(Records from a pointing dataset)

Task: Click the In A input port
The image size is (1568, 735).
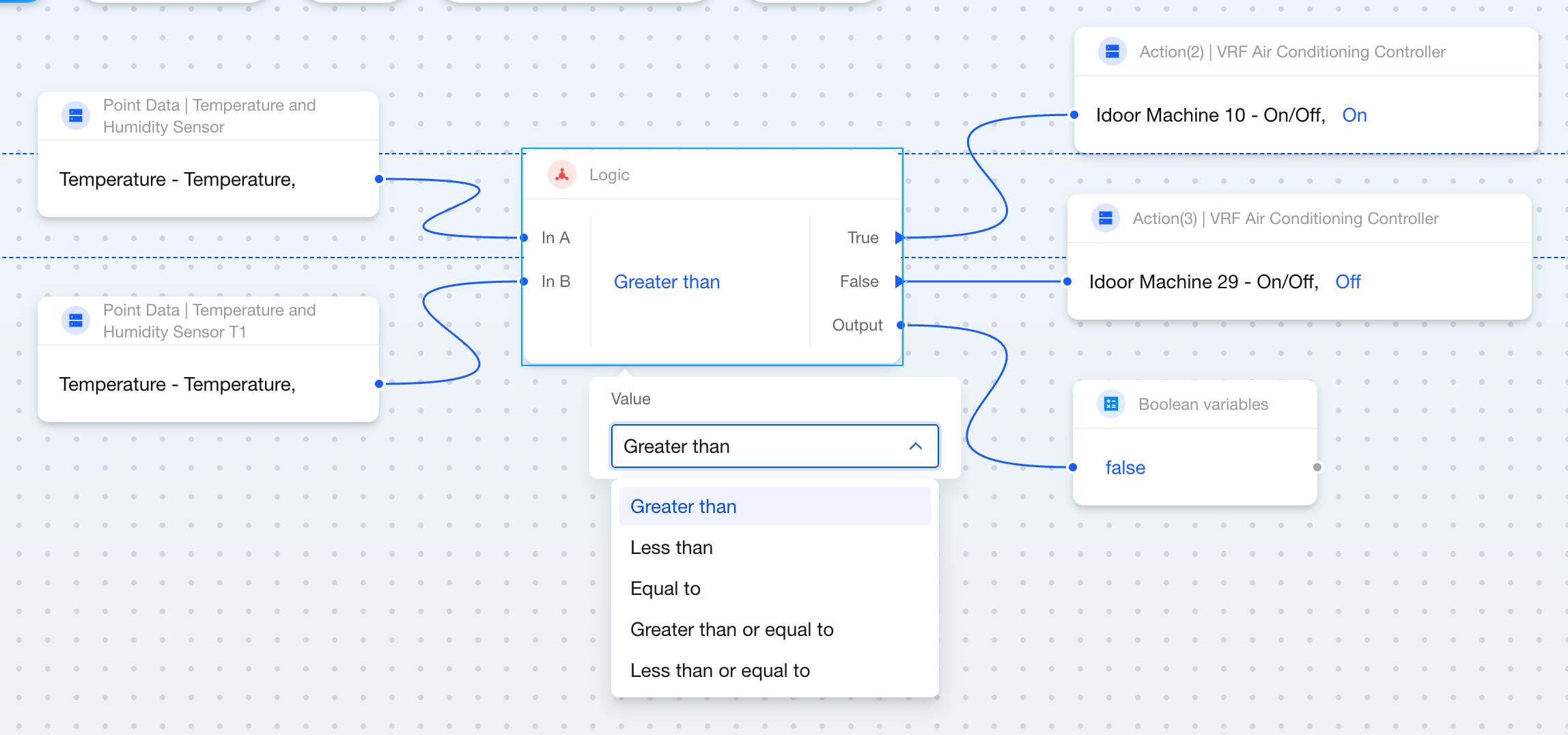Action: pyautogui.click(x=524, y=238)
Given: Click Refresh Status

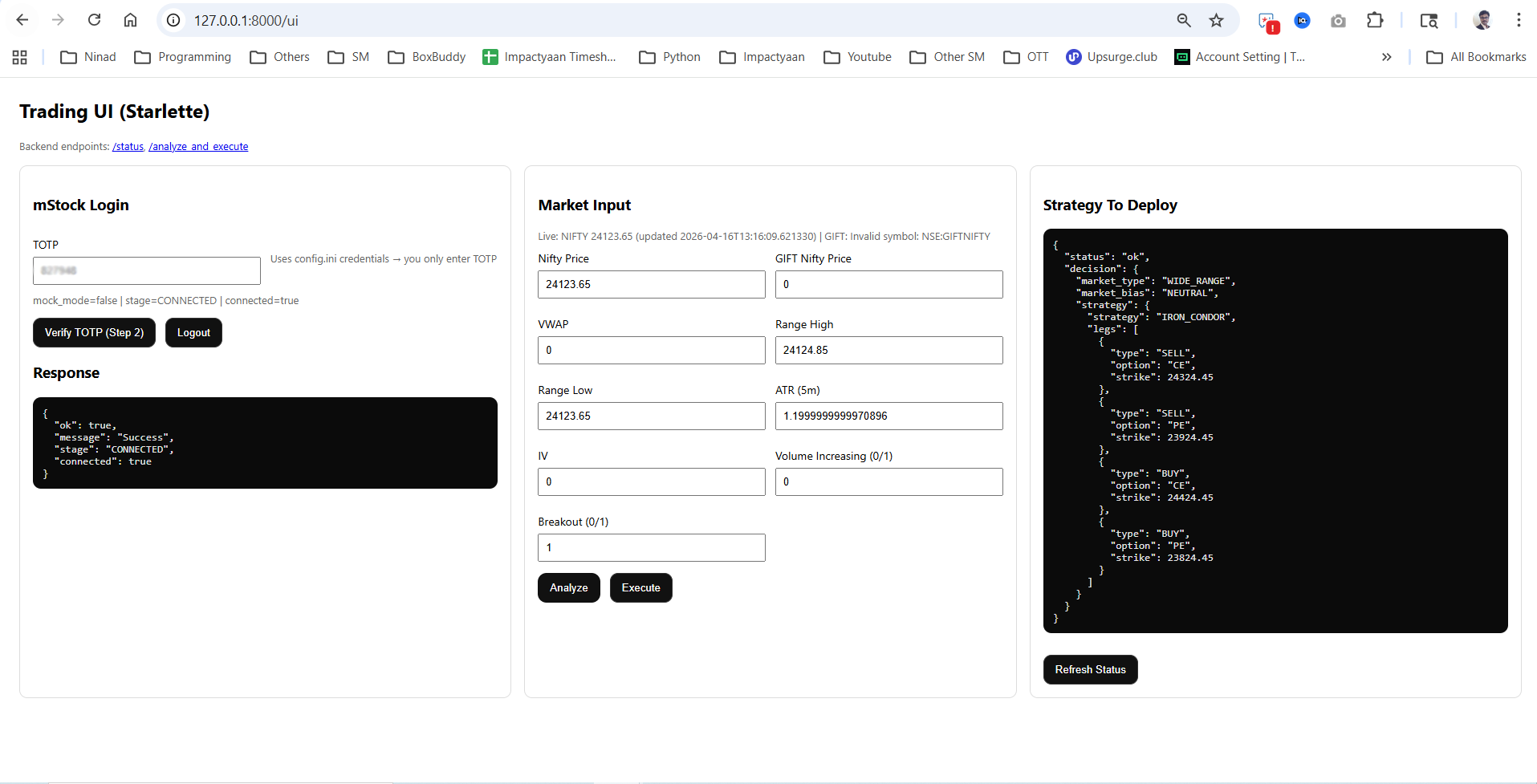Looking at the screenshot, I should tap(1090, 669).
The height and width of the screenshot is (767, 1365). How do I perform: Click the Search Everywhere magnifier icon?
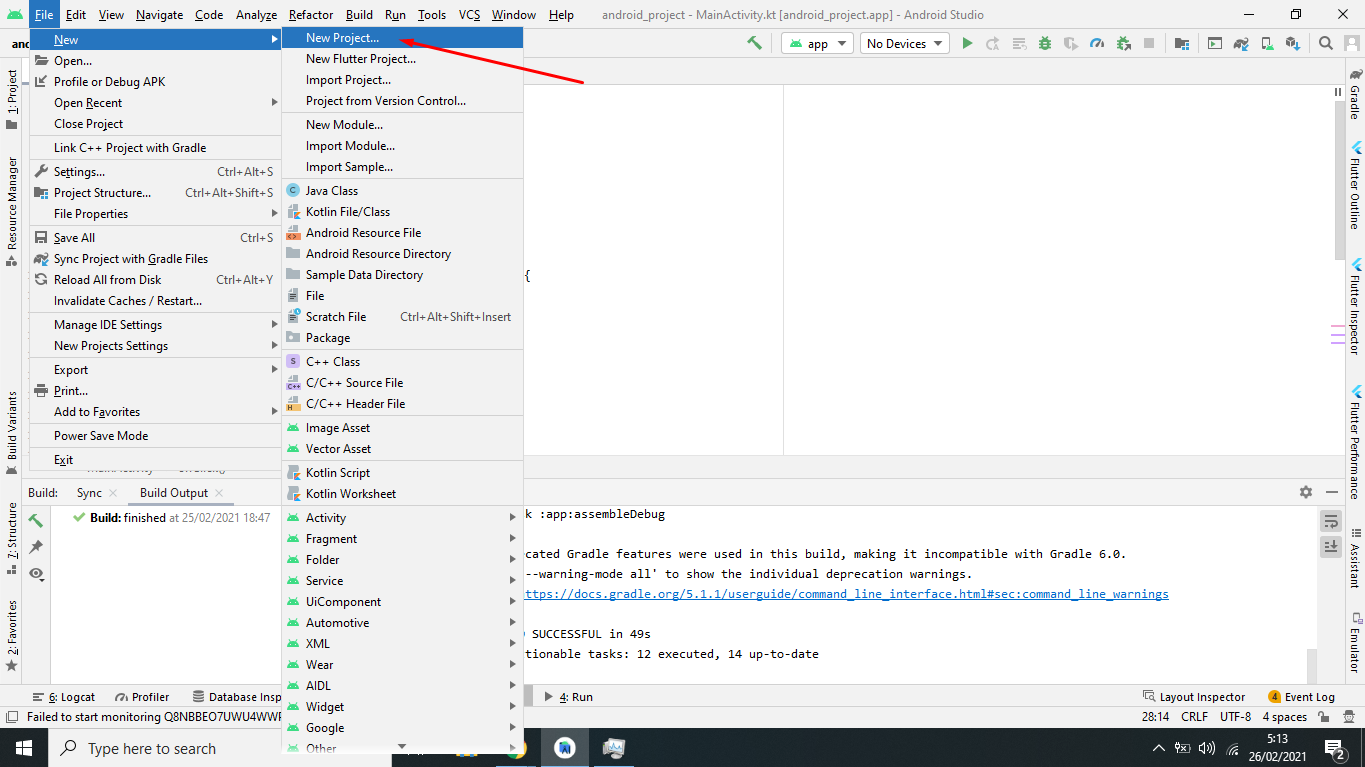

Work required:
Retype every line of the material above word for word, leaving out the pictures.

Correct result:
Task: Click the In A input port
The image size is (1568, 735).
Action: pyautogui.click(x=524, y=238)
Given: Click Refresh Status

Looking at the screenshot, I should tap(1090, 669).
The height and width of the screenshot is (767, 1365). How do I perform: Click the Search Everywhere magnifier icon?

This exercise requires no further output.